Kader Attia (born 30 December 1970) is an Algerian-French artist. (Note: "This multicultural background is something that belongs to my work and to my history. I feel myself as both French and Algerian. I’m definitely in between.")

==Early life==
Attia was born in Dugny, France to Algerian parents and was raised in Paris and Algeria. He studied at the l'école Duperré de Paris, l'école des arts appliqués La Massana de Barcelone and graduated from the Ecole nationale superieure des arts decoratifs Paris, in 1998.

==Work==
Attia's work often examines social injustice, marginalized communities and postcolonialism. His work has involved the concept of repair in relation to these concepts.

# # #

WORK TO COMPLETE: Retype the passage on Kader Attia word for word, starting with "Kader Attia (born" and going on through "Paris, in 1998.".

# # #

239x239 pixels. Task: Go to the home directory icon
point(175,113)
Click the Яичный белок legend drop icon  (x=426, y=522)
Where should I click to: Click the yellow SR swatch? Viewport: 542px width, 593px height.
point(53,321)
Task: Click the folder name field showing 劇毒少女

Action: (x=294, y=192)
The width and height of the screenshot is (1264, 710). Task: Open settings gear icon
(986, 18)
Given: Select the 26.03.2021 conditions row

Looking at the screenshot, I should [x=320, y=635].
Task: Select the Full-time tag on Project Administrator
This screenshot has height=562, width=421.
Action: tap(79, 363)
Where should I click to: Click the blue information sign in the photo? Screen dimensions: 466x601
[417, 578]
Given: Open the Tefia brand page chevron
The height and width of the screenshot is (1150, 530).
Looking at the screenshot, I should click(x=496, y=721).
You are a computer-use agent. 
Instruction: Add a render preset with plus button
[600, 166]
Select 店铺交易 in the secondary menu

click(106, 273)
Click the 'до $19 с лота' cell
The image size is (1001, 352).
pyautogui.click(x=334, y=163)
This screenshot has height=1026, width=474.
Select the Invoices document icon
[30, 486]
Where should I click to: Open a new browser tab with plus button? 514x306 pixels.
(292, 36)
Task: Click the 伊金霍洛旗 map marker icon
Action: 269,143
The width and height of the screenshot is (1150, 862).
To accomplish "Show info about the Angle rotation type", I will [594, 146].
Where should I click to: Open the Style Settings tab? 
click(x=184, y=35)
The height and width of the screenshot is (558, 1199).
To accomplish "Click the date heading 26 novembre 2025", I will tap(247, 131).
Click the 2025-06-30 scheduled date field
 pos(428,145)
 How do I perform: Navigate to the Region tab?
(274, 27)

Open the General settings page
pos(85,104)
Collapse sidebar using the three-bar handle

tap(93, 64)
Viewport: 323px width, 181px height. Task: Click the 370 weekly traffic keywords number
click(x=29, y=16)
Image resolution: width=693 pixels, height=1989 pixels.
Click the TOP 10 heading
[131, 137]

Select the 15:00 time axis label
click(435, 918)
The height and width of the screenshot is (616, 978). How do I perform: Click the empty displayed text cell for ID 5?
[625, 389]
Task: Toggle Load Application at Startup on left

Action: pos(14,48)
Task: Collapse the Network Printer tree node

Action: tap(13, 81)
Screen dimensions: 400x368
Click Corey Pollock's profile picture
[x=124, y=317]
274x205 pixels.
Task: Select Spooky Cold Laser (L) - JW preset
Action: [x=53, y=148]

# # #

RESPONSE FOR THIS EXERCISE:
Kader Attia (born 30 December 1970) is an Algerian-French artist. (Note: "This multicultural background is something that belongs to my work and to my history. I feel myself as both French and Algerian. I’m definitely in between.")

==Early life==
Attia was born in Dugny, France to Algerian parents and was raised in Paris and Algeria. He studied at the l'école Duperré de Paris, l'école des arts appliqués La Massana de Barcelone and graduated from the Ecole nationale superieure des arts decoratifs Paris, in 1998.